Billie’s Bent Elbow: Exorbitance, Intimacy, and a Nonsensuous Standard
Deeply informed by jazz, Billie's Bent Elbow (Stanford, 2025) explores the nonsensical and nonsensuous in black radical thought and expression. Extending the encounter between black study, Frankfurt School critical theory, and sound studies staged in her first book, Jazz as Critique (2018), and, crucially, bringing Yoruba aesthetics into the conversation, Fumi Okiji (Rhetoric) attunes to various sites of intemperance and equivocation in thought and music.

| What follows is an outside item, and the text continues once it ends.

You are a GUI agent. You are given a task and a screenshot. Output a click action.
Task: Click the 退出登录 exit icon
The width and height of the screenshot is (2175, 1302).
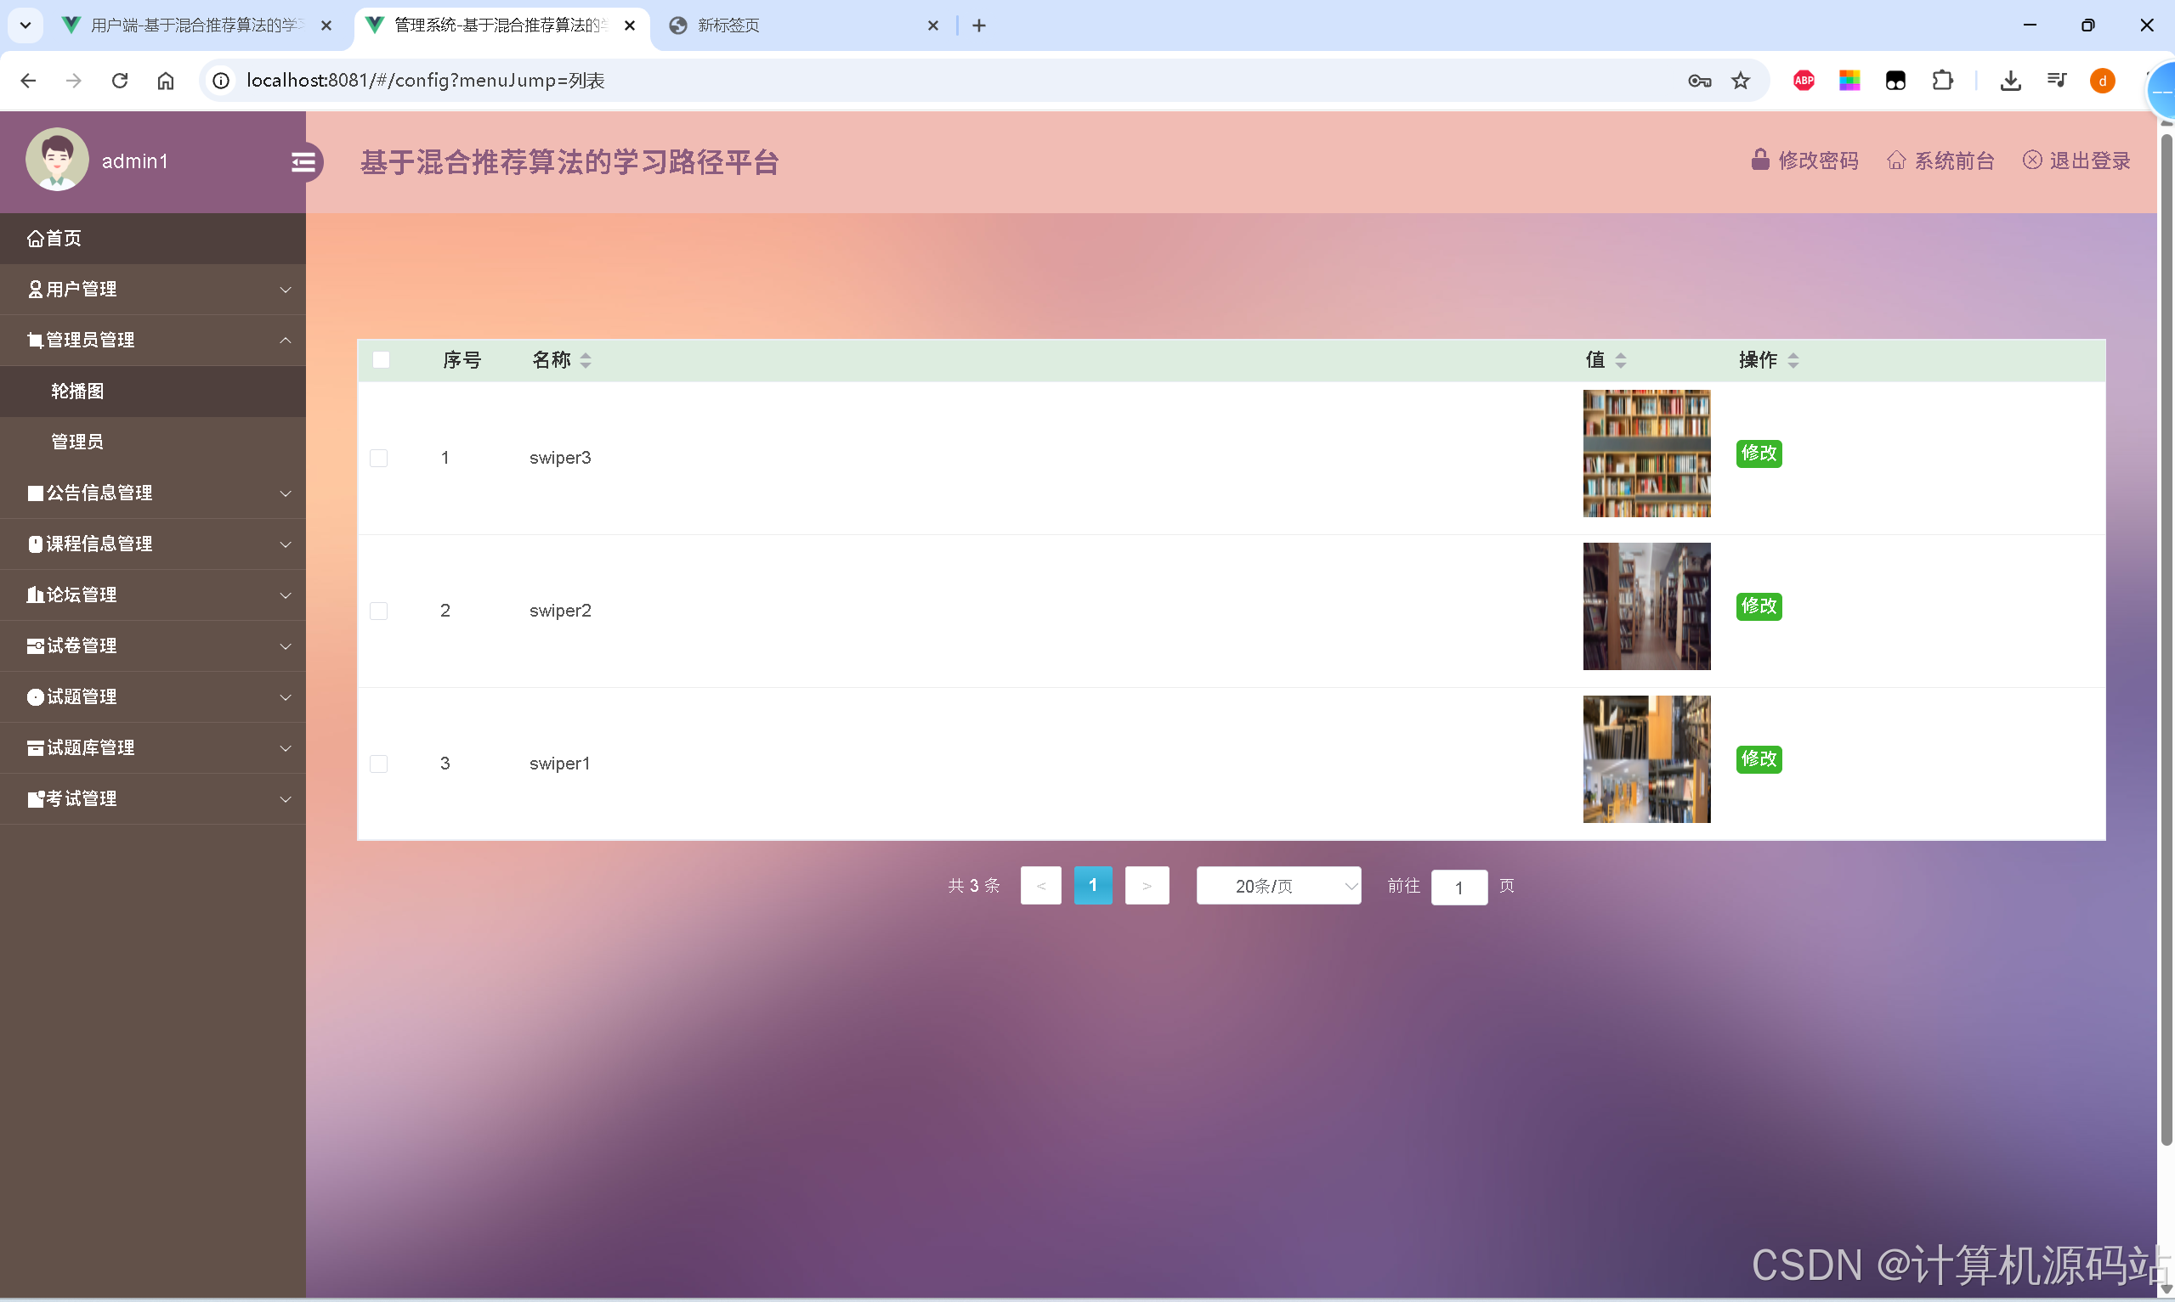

Billie's Bent Elbow eschews the parsimonious tendencies of the Western philosophical tradition, in its contribution to a shared project of improvised correspondence that finds its criticality in its heterophony of approach and intention. The book ranges from Haitian revolutionaries' rendition of "La Marseillaise," to Cecil Taylor's synesthetic poetics, to Billie Holiday's undulating arm. What's more, by way of her intense fascination with these sites of fantastic noise, Okiji brings our attention to a galaxy of intimacies that flash up in her experiments in array and correspondence. The nonsensuous standard Okiji cultivates in this musical and essayistic book, in concert with a host of theorists, musicians and artists, is as much a statement of non-citizenry as it is preparation for intoxicated gathering.